··· Data for this exercise

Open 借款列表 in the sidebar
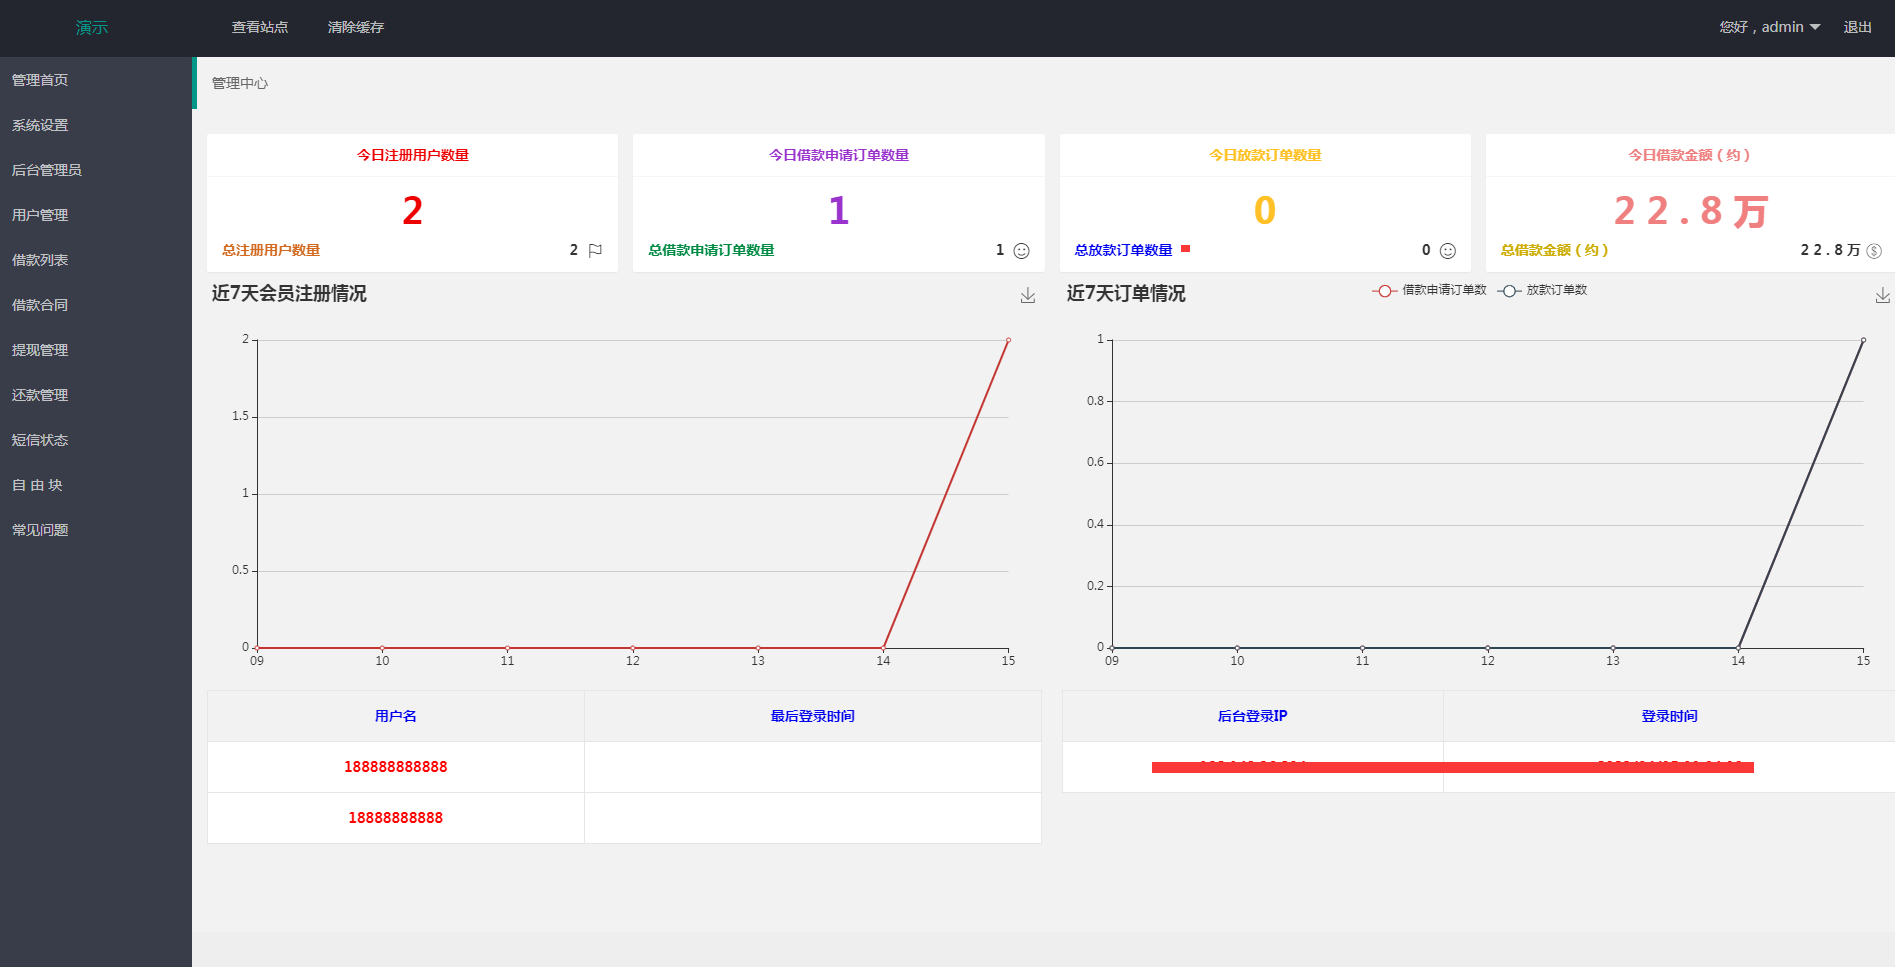 tap(40, 260)
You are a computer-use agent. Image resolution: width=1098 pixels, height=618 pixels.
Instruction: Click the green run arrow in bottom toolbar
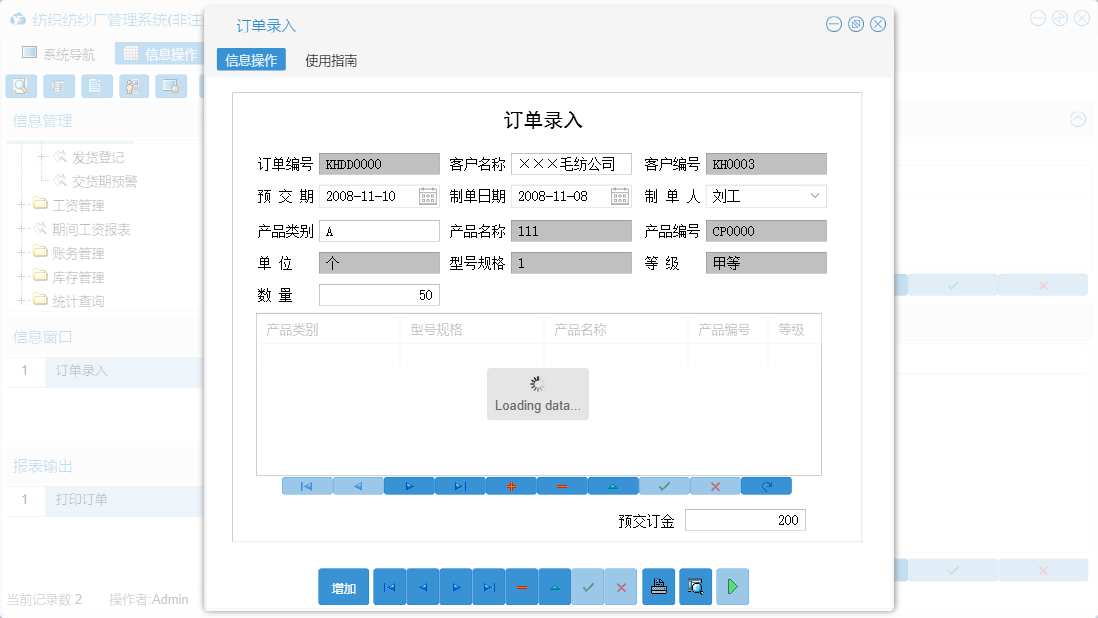coord(731,587)
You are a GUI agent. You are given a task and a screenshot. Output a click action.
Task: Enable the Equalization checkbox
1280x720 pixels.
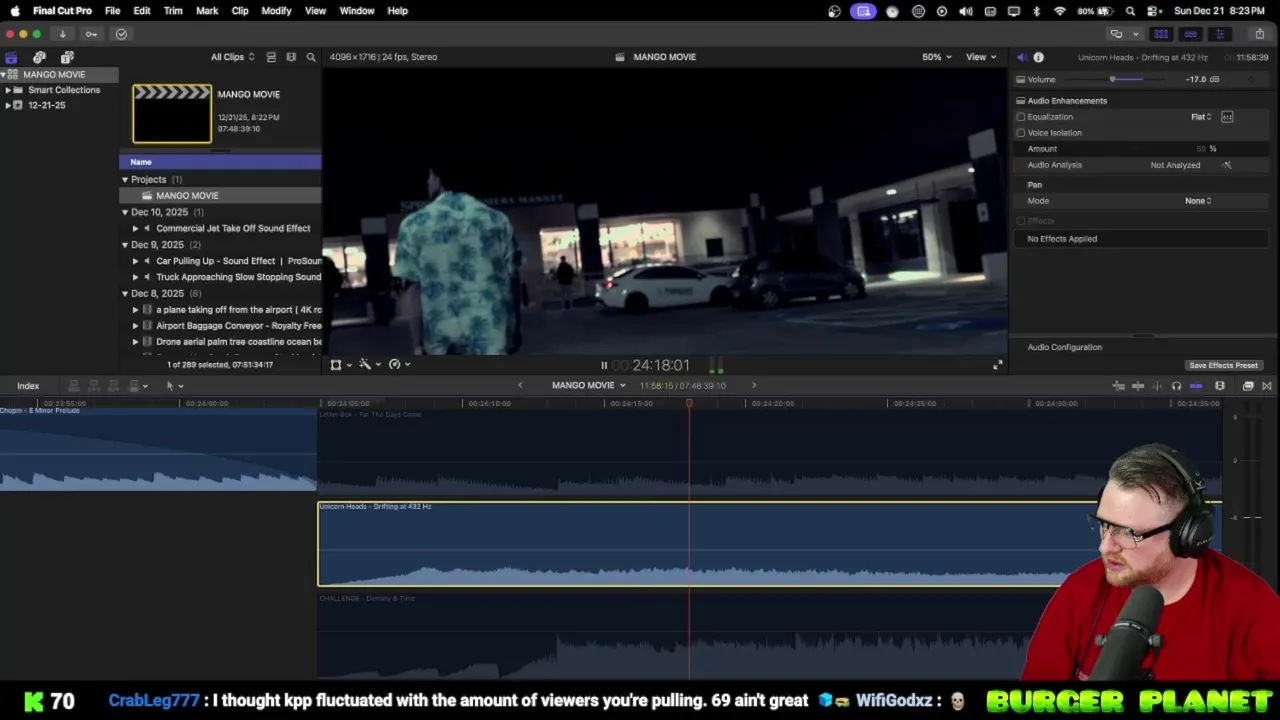click(1021, 117)
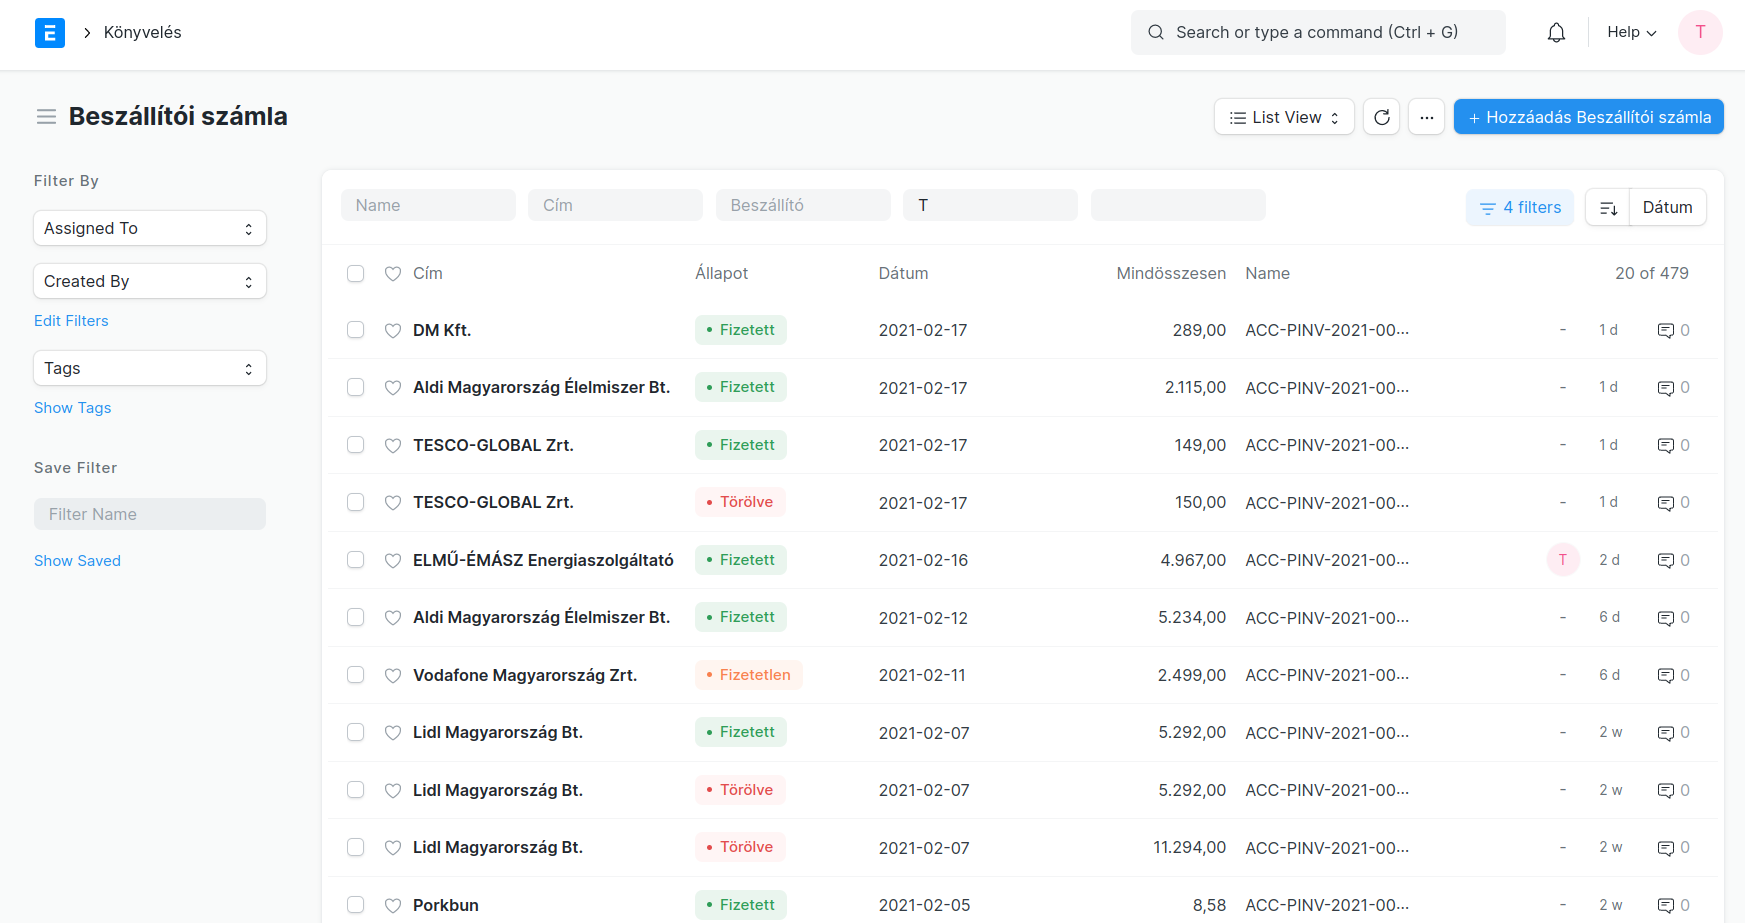Expand the Assigned To filter dropdown
1745x923 pixels.
(150, 228)
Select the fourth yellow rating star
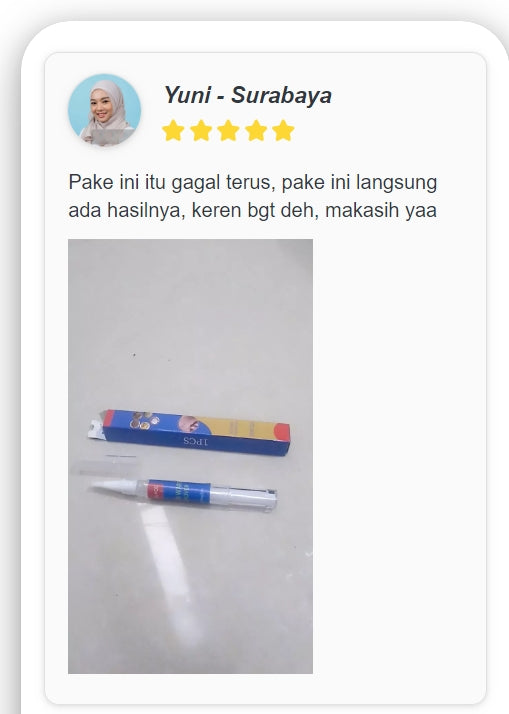 tap(256, 131)
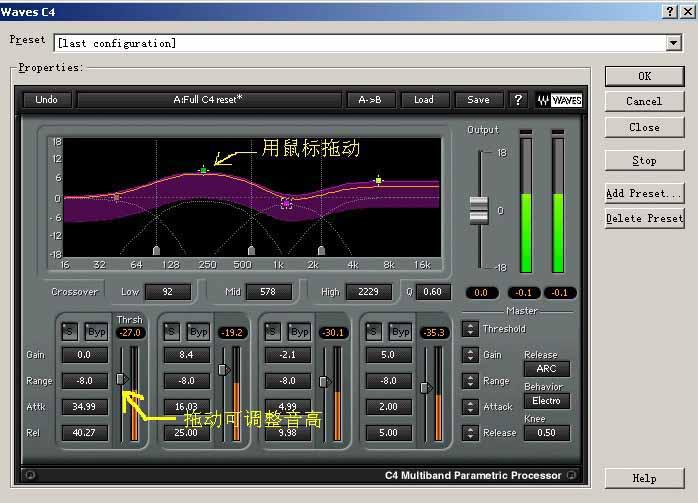Viewport: 698px width, 503px height.
Task: Select the green band marker on the EQ graph
Action: click(204, 171)
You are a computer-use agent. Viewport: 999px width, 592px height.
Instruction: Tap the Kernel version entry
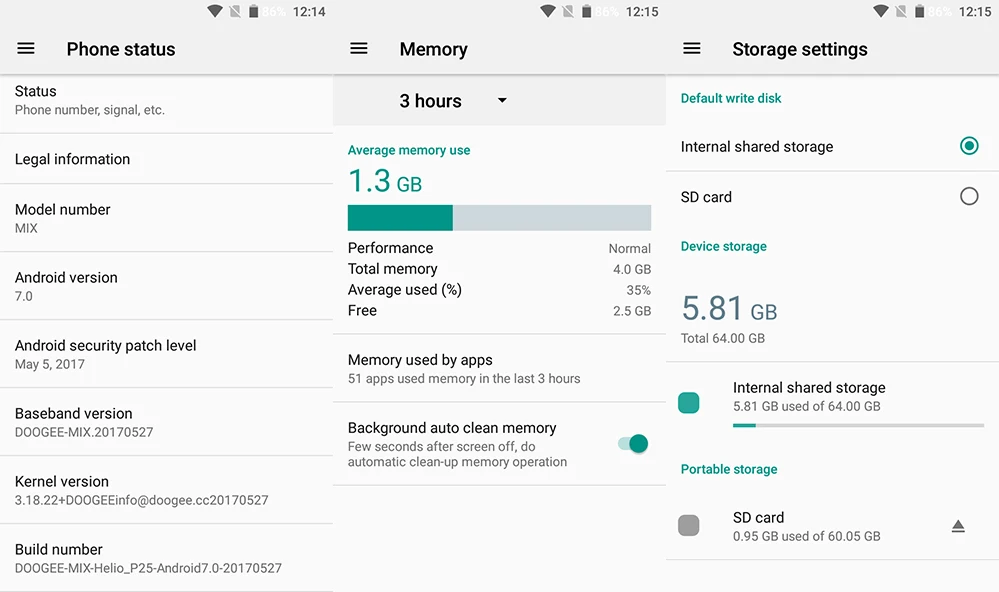coord(166,490)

······

> [What the task asks]
Set down only the lines from the one with "Select the fourth yellow rating star" through the end of the entries, exactly as they appear, leaving out each picture.

> [Response below]
Select the fourth yellow rating star
 tap(256, 131)
Viewport: 698px width, 503px height.
Task: Select the green band marker on the EQ graph
Action: click(204, 171)
You are a computer-use agent. Viewport: 999px width, 592px height.
Instruction: Tap the Kernel version entry
coord(166,490)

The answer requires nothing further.